# TASK BRIEF:
In the account of Mr. R's funeral below, how much did the writer charge per hour for babysitting at age fifteen?

# SOURCE EXCERPT:
========================================
I've known Mr. R my whole life. He went to my church. When I received the email from my pastor with the news of Mr. R's death, I was sad. First, for obvious reasons, but second because his funeral fell on a day my kids were off from school.

I spent a day or two grappling with the decision - do I schlepp the kids to my mother-in-law's house or skip the funeral?

That was when I got a text from my mom. Mr. R from church died, she said. Like I A) don't know who Mr. R is and B) like I'm not on the church email list.

My parents and I have gone to the same church almost every Sunday. For forty years.

The trouble was my mom had agreed to take my sister's toddler and baby the same day as the funeral, before Mr. R died. Would I be able to substitute for a few hours while she and my dad went to the funeral?

Well. I was never going to that funeral. Some people drink their calories. I pay my respects by babysitting.

Since my kids were off from school, they accompanied me on my babysitting job. Which, by the way, I did for free, but when I was fifteen I charged $5 an hour to do.

Practice now, kid. You'll be a
babysitter FOREVER.


My parents left, in separate cars because evidently that's what you do when you're going to the same funeral, at the same time, and returning to the same house at the same time.

As soon as they left, the baby got fussy. I rooted around for some breast milk or formula. In the fridge, I found an unlabeled baby bottle with powder on the bottom and water on top. You would think that clearly this is infant formula, but in my parents' house you never know. My grandmother once tried to make pie crust out of what she thought was flour but was actually plaster of Paris my dad had in a Ziploc bag.
========================================
# ENTRIES:
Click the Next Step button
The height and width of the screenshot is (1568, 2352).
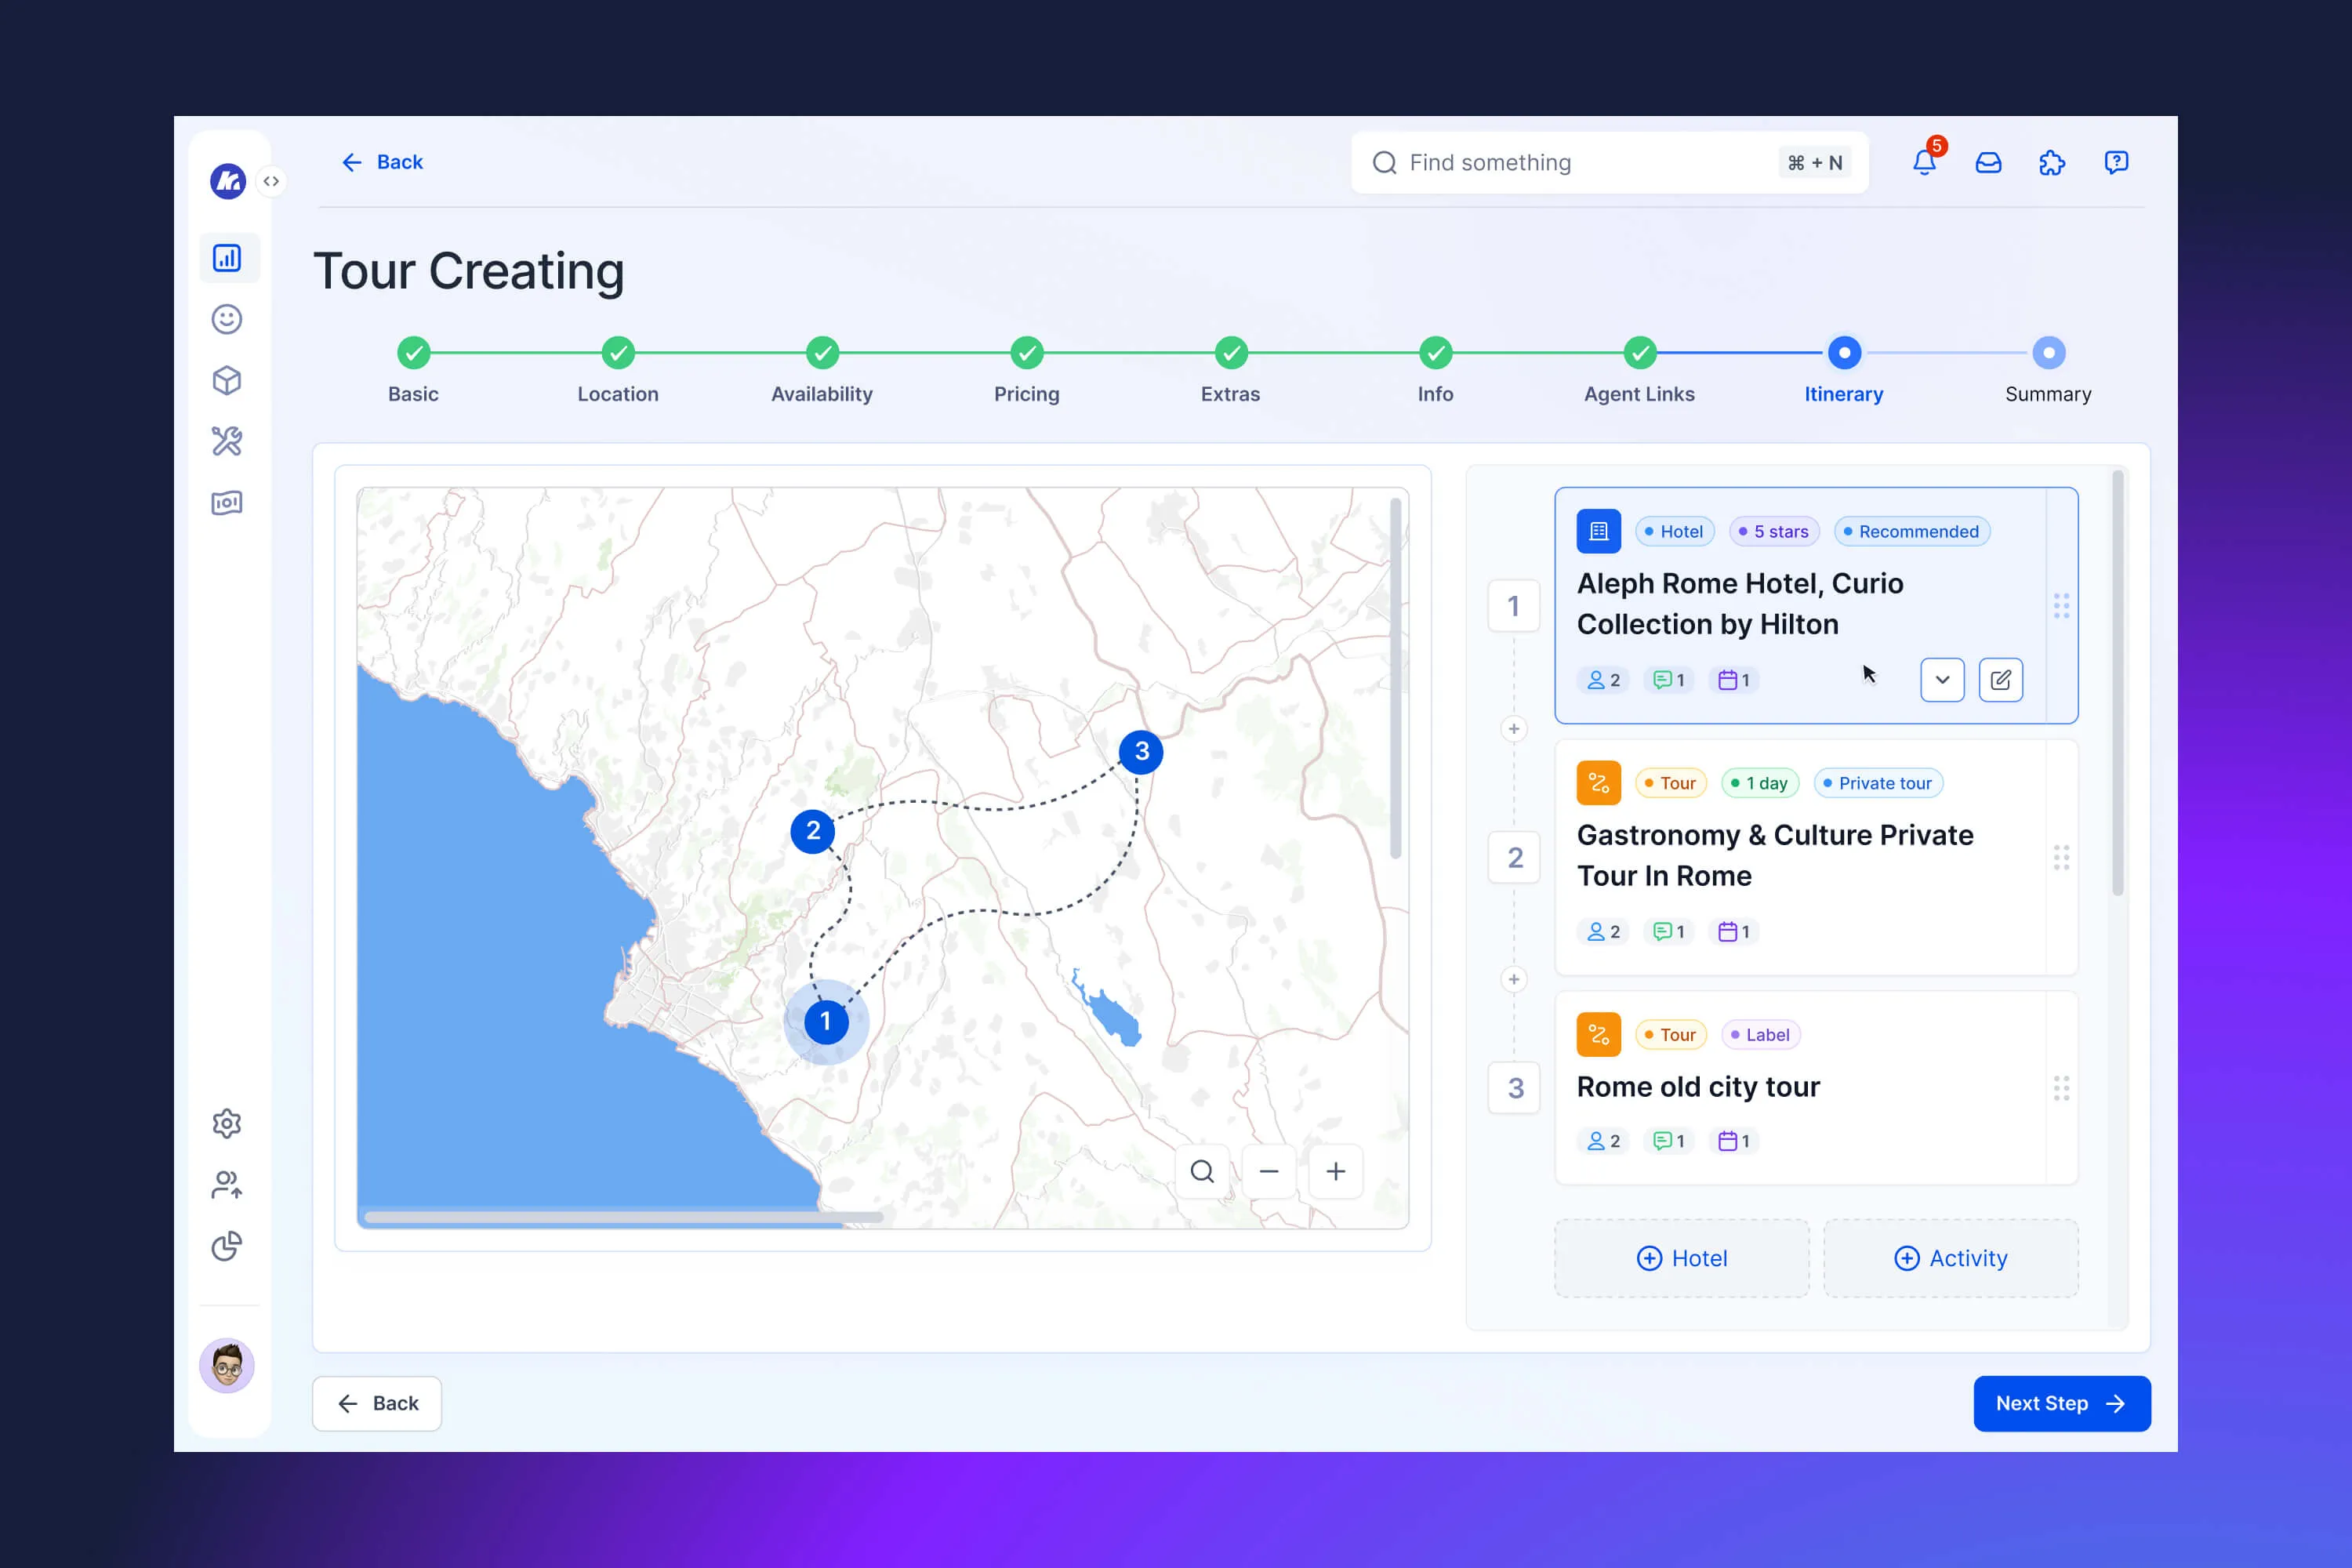tap(2061, 1403)
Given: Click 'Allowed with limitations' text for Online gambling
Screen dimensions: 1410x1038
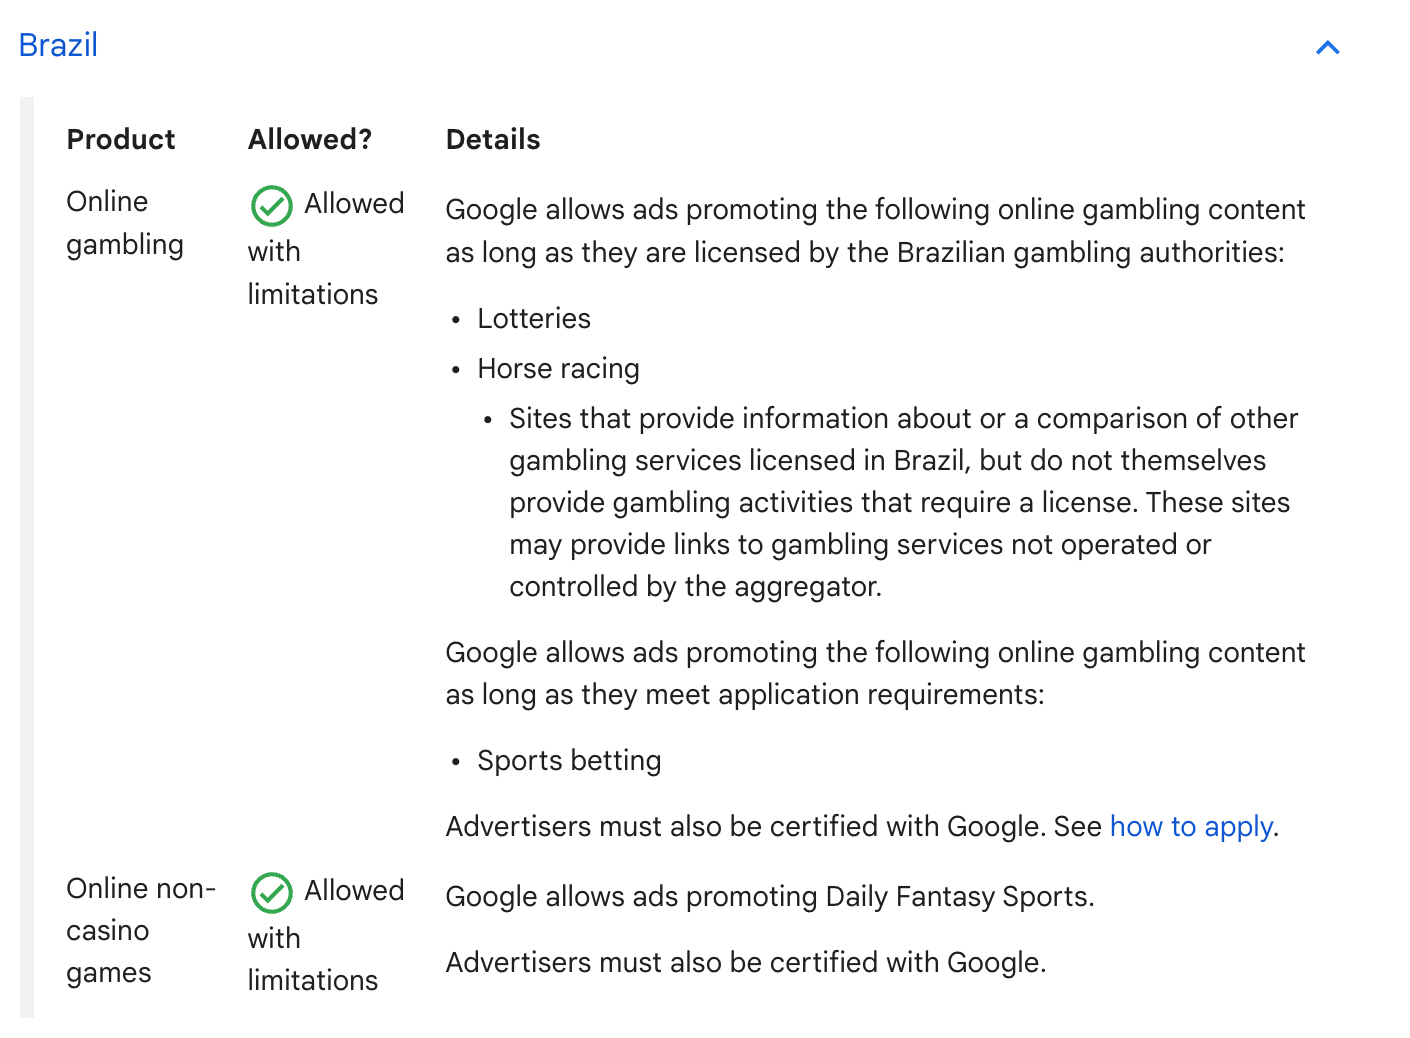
========================================
# WORKED SOLUTION:
$5 an hour.